**ABOUT THIS EXERCISE:** Your answer should be a single number: the count of lines in the records below containing the word "agent".

**THE DATA:**
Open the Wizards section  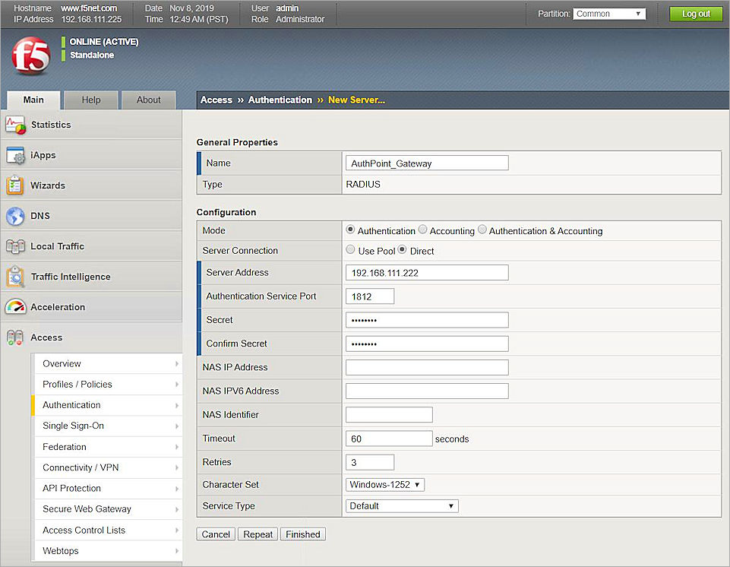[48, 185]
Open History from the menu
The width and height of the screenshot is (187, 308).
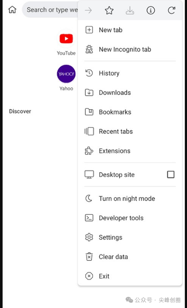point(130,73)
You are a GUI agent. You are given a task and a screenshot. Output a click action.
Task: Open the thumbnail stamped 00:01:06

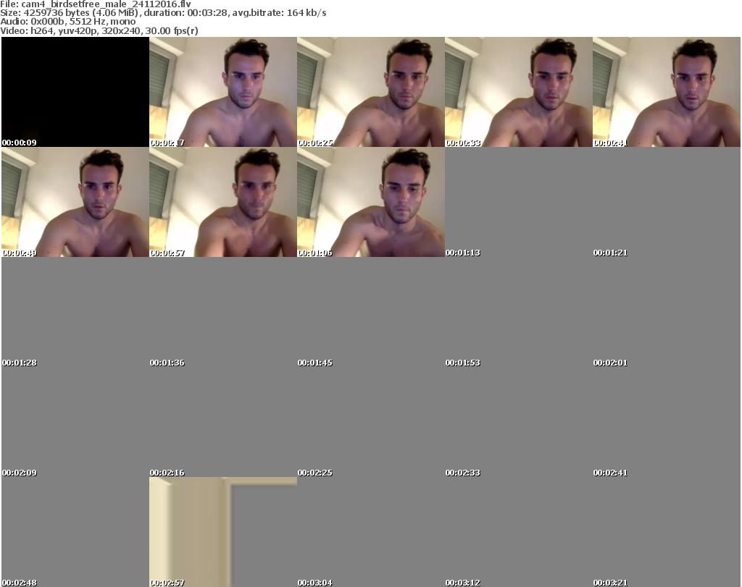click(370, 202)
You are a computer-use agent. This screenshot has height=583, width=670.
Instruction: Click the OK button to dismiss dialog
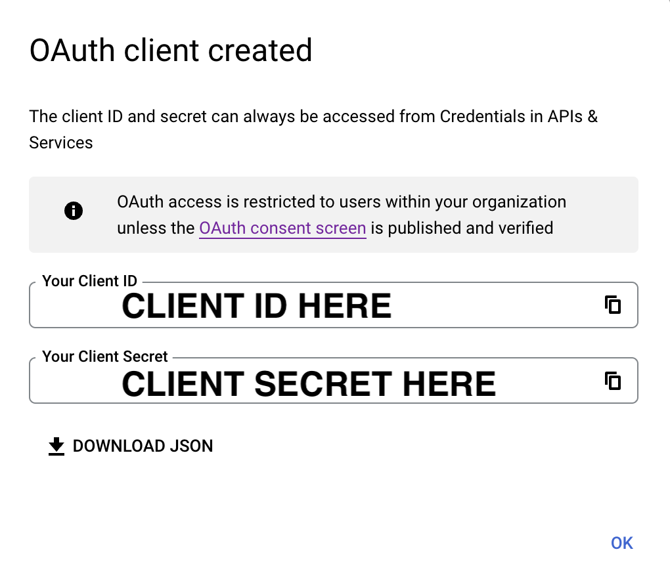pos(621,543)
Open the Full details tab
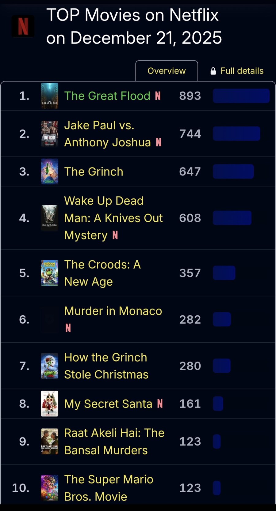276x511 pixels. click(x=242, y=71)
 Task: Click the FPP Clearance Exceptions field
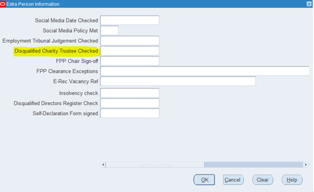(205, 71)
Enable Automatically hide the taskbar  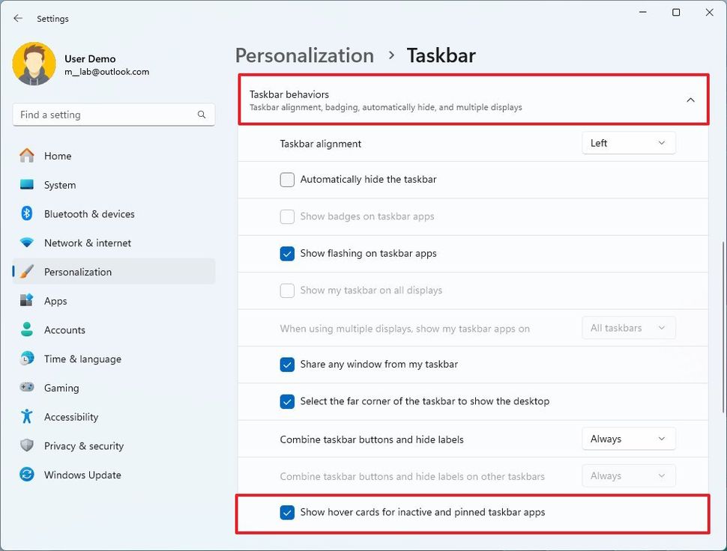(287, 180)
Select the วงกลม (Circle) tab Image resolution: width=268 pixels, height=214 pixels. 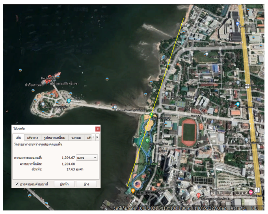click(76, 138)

**ANSWER SECTION:** 2